In altitudine fatico a dormire, solo un paio d’ore di occhi chiusi: è un sollievo quando ci svegliamo per salire a vedere l’alba sorgere sull’Annapurna. Dobbiamo usare la giacca a vento; partiamo in nove perché in due hanno rinunciato. L’ascesa di un’ora è il tratto più faticoso dell’intero trekking. Maila zompa come un cervo in amore, Luisa sfiora terra con la lingua. In cima a Poon Hill c’è una torre d’osservazione di legno, dove un folto gruppo di turisti assiderati sfida il vento al riparo della balaustra. Le nuvole accerchiano in un silenzio irreale l’Annapurna Sud e il Machapuchhare, la cima a coda-di-pesce, poi l’aurora sfolgora lentamente sulle nevi eterne. Torniamo a valle a fatica, inizia il tratto più lungo del trekking. Saliamo di nuovo oltre tremila, sotto un sole meraviglioso, la corona dell’Annapurna ci sovrasta immensa. Segue una lunga discesa tra rododendri soffocati dai rampicanti, in un sottobosco umido e poi in fondo a gole di ardesia trattenuta solo dalle radici; le pietre hanno riflessi magnetici, l’acqua filtra dovunque e trasforma i sentieri in strisce di fango, ponticelli di tronchi in equilibrio attraversano i ruscelli. Siamo sempre più stanchi, il cielo rannuvola. A pranzo comincia a grandinare; riprendiamo la discesa, di nuovo nella fascia delle risaie a terrazza. Torna il sole.

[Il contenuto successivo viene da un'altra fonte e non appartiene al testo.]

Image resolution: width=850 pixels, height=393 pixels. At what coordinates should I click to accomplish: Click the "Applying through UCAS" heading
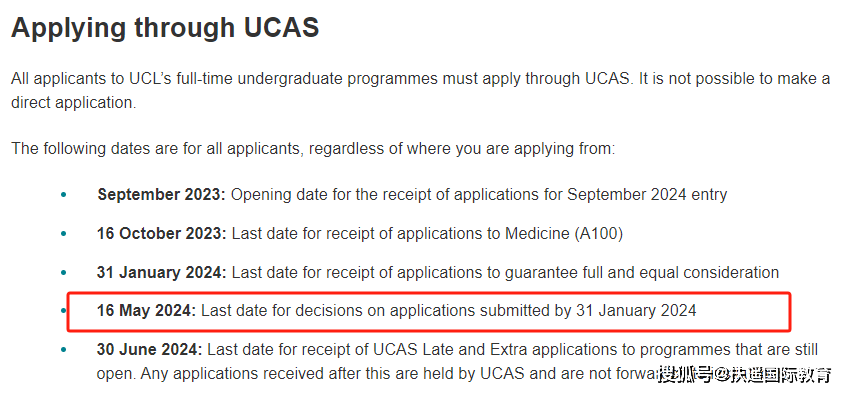pyautogui.click(x=165, y=28)
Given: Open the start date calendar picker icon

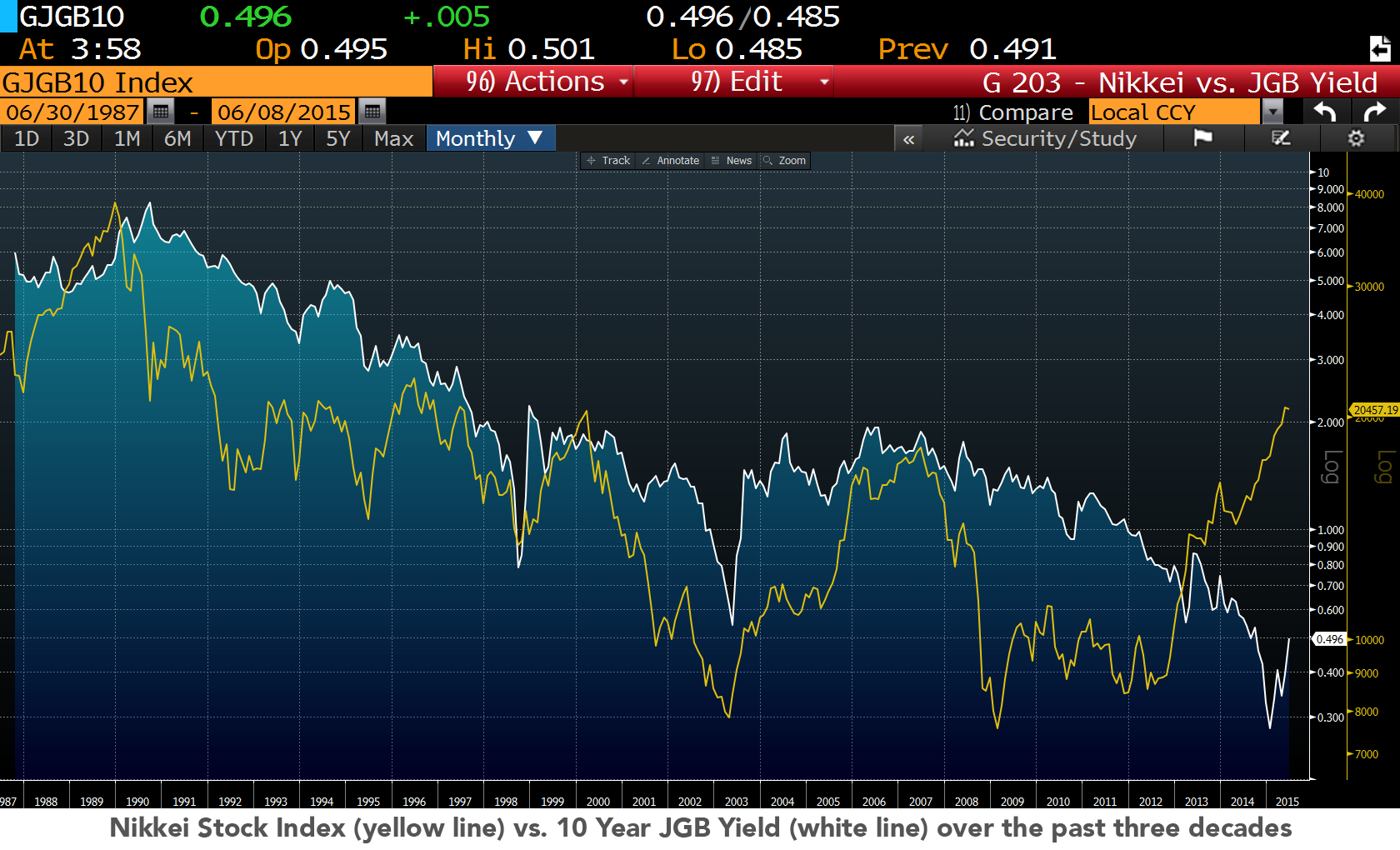Looking at the screenshot, I should pos(161,112).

Superiamo gruppi di case, il fumo esce dai camini. Una bambina mi chiede di medicarle il dito, non ho che un inutile cerotto per una brutta lacerazione sporca. Un’altra bambina solleva il vestitino e mi mostra una larga crosta sulla parte posteriore del bicipite femorale, sembra un’infezione virale. Perché non ho tenuto le medicine nello zainetto? Chissà dove sono, nel bagaglio dei portatori.

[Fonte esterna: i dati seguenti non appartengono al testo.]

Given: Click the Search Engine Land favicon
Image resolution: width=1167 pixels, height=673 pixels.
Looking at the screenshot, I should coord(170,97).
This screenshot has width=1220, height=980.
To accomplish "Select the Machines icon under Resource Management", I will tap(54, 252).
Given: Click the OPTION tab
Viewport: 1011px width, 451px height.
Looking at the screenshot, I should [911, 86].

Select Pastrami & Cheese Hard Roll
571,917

Siamo stanchissimi, ho le ginocchia rigide e doloranti. Arriviamo a pezzi a Ghandruk. Nel nuovo lodge abbiamo tutti le docce in camera (quasi tutti); tè, brodo e cena, poi quelli che non sono a letto con la febbre giocano a Mafiosi & Bravi ragazzi. Dopo la scorsa notte insonne, dormo come un ghiro.
L’ultima tappa ci riporta a Naya Pul, dove arriviamo distrutti a metà giornata; abbiamo percorso un anello di cinquanta chilometri, la prima parte del trekking del Jomsom Trail.